The filing status threshold amounts are:
• $250,000 for married taxpayers filing jointly and surviving spouses.
• $125,000 for married taxpayers filing separately.
• $200,000 for single and head of household filers.
Example – A single taxpayer has net investment income of $100,000 and MAGI of $220,000. The taxpayer would pay a Medicare contribution tax only on the $20,000 amount by which his MAGI exceeds his threshold amount of $200,000, because that is less than his net investment income of $100,000. Thus, the taxpayer’s Medicare contribution tax would be $760 ($20,000 × 3.8%).

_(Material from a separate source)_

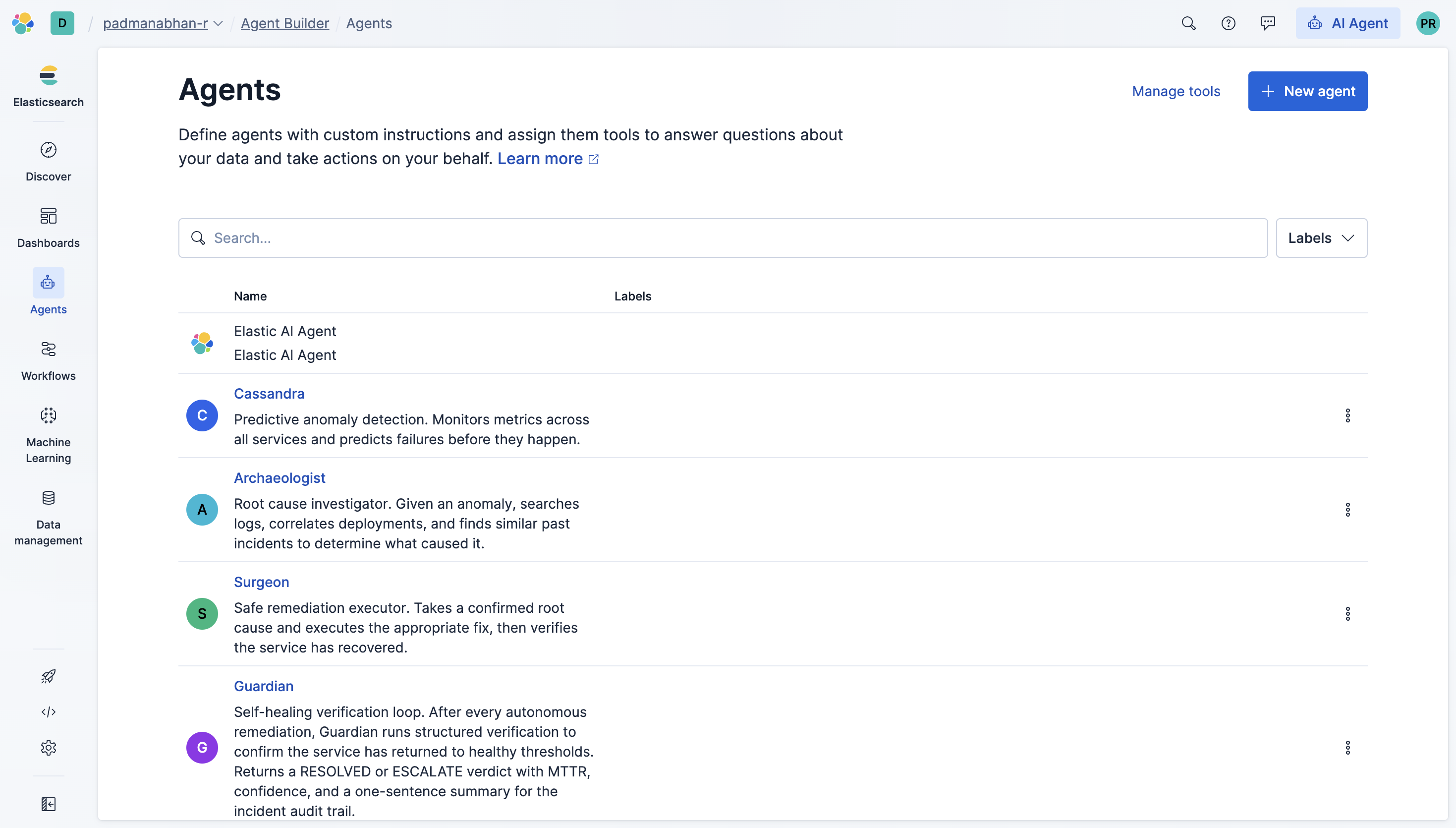Click Agent Builder breadcrumb
Viewport: 1456px width, 828px height.
pos(285,23)
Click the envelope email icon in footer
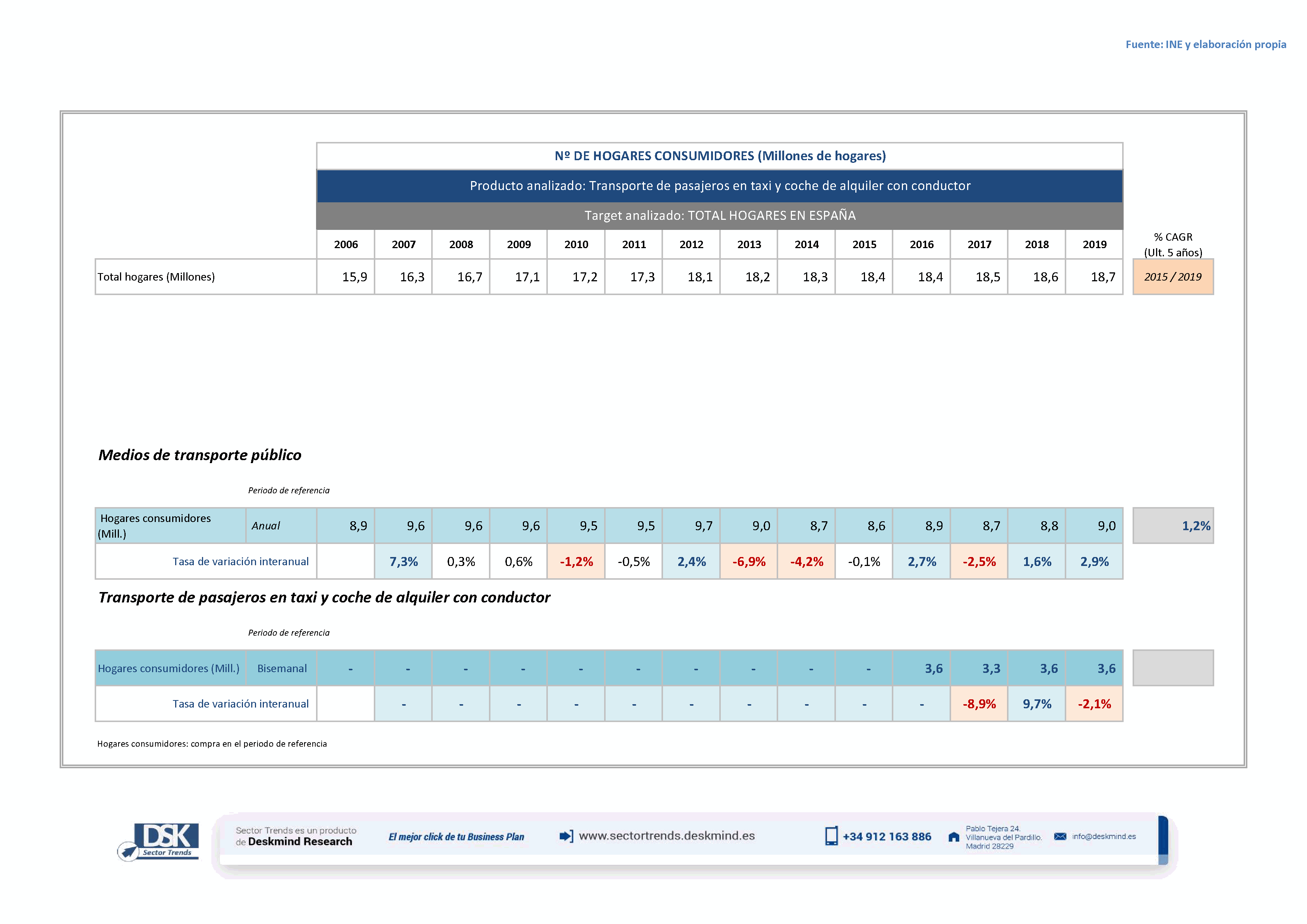1307x924 pixels. [1060, 836]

Investment income includes:
• Interest, dividends, annuities and royalties,
• Capital gains (other
• Home sale gain in excess of the allowable home gain exclusion,
• Your child’s investment income.
• Trade or business income that is a Sec. 469 passive activity with respect to the taxpayer, and
• Trade or business income with respect to trading financial instruments or commodities.
Planning Note: for surtax purposes, gross income doesn’t include interest on tax-exempt bonds. Thus, one can avoid the net investment income surtax by investing in tax-exempt bonds.
Investment expenses include:
• Investment interest expense,
• Investment advisory and brokerage fees,
• Expenses related to rental and royalty income, and
• State and local income taxes properly allocable to items included in Net Investment Income.
Do you think you will never get hit with this tax because your income is way under the threshold amounts? Not so quick. When you sell your home, the gain is a capital gain, and to the extent that the gain is not excludable using the home gain exclusion, it will add to your income, and possibly push you above the taxation thresholds. Since capital gains are investment income, you might be in for another surprise. The same holds true for gains from selling stock and a second home. So when planning to sell a capital asset, be sure to consider the impact of this new surtax.
If this surtax will apply to you in 2013, you may need to increase your income tax withholding or estimated tax payments to cover the additional tax so you can avoid or minimize an underpayment of estimated tax penalty when you file your 2013 return.